UNITED STATES DISTRICT COURT FOR THE DISTRICT OF VERMONT

Tracy L. Rubman; James ) Ellery Baker; Kathy A. ) Lothian, ) ) Plaintiffs, ) ) v. ) Case No. 2:22-cv-181 ) Bayer AG; Monsanto Company; ) Bayer CropScience L.P.; ) Solutia, Inc.; Pharmacia, ) L.L.C.; Pharmacia, Inc.; and ) Pharmacia Corp., ) ) Defendants. )

OPINION AND ORDER Plaintiffs Tracy Rubman, James Baker and Kathy Lothian bring this action claiming harm resulting from exposure to polychlorinated biphenyls (“PCBs”). Defendants Monsanto Company, Bayer CropScience L.P., Solutia Inc., and Pharmacia L.L.C. (“Defendants”) move to dismiss Plaintiffs’ claims of misrepresentation (Count IV), spoliation (Count V), and violations of the Vermont Consumer Protection Act (Count VII), arguing failure to state a claim. Plaintiffs concede that Counts V and VII may be dismissed. Remaining at issue is whether Plaintiffs’ misrepresentation claim, set forth at Count IV, states a claim upon which relief can be granted. For the reasons set forth below, Defendants’ partial motion to dismiss is granted as to Counts V and VII and denied as to Count IV. Background The Complaint alleges that Rubman and Lothian, while working as special education teachers at Burlington High School

(“BHS”), were exposed to PCBs and suffered adverse health consequences as a result. Rubman was employed at BHS between 2016 and 2022, and Lothian between 2015 and her retirement in 2020. Plaintiff Baker is Rubman’s spouse and brings a loss of consortium claim. The PCBs in question were produced by Defendant Monsanto Company (“Monsanto”). The Complaint alleges that between 1929 and 1977, Monsanto was the only manufacturer of PCBs in the United States for commercial use. In the late 1970s, the United States banned their manufacture and distribution after the Environmental Protection Agency concluded that PCBs are toxic. The Complaint alleges that Monsanto knew the health risks of PCBs for decades

prior to the ban but failed to stop producing or distributing its product. PCBs allegedly entered school buildings in various ways, as for many years they were incorporated as plasticizers in caulking, paints, ballasts, sealants, and other applications. Sampling at BHS reportedly found PCBs in the school’s building materials, including caulking. The Complaint claims that caulking emits PCBs into the air, which can then migrate to nearby materials, soils, and people. PCBs were also produced as components of electrical equipment such as transformers, motor start capacitors, and lighting ballasts.
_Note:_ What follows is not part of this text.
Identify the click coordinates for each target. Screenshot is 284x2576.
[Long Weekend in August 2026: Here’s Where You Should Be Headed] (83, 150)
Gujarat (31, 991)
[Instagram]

Although PCBs evaporate slowly at room

temperature, volatility increases with a rise in temperature, and overheated equipment can allegedly create an inhalation hazard. The Complaint asserts that this impact is magnified where there is poor ventilation. BHS was built in 1964. PCBs manufactured between the 1940s and the 1970s were allegedly used in electrical equipment and construction at the school. In November of 2018, BHS was reportedly approved for a major renovation project. The Complaint alleges that an environmental assessment is a standard early step in a such a project. When BHS received a report revealing PCB levels in every building at the school, the reconstruction project team determined that the current campus

was too contaminated to renovate and opted instead to find a new location for the school. Plaintiffs Rubman and Lothian both worked in Building F, which reportedly showed the highest PCB levels on the BHS campus. Plaintiff Rubman claims to have suffered physical harm, including two miscarriages and a diagnosis of hyperthyroidism, due at least in part to her exposure to PCBs. Plaintiff Lothian has allegedly experienced severe cognitive impairments, including memory loss, confusion and brain fog. The Complaint asserts the following seven causes of action: strict liability; negligence; failure to warn; misrepresentation; spoliation; loss of consortium; and violation of the Vermont Consumer Protection

Act. For relief, Plaintiffs seek damages for physical and emotional injuries, medical expenses and lost income, and punitive damages. Defendants inform the Court that in March 2000, Monsanto changed its name to Pharmacia Corporation, now known as Pharmacia L.L.C. The remaining Defendants, by virtue of various corporate transactions and agreements, may share or be responsible for Monsanto’s liability with respect to its past production of PCBs.1 Pending before the Court is Defendants’ motion to dismiss the misrepresentation (Count IV), spoliation (Count V), and Vermont Consumer Protection Act claims (Count VII) pursuant to

Federal Rule of Civil Procedure 12(b)(6). In response to the motion to dismiss, Plaintiffs agree that Counts V and VII may be dismissed. Remaining at issue is the misrepresentation claim set forth in Count IV.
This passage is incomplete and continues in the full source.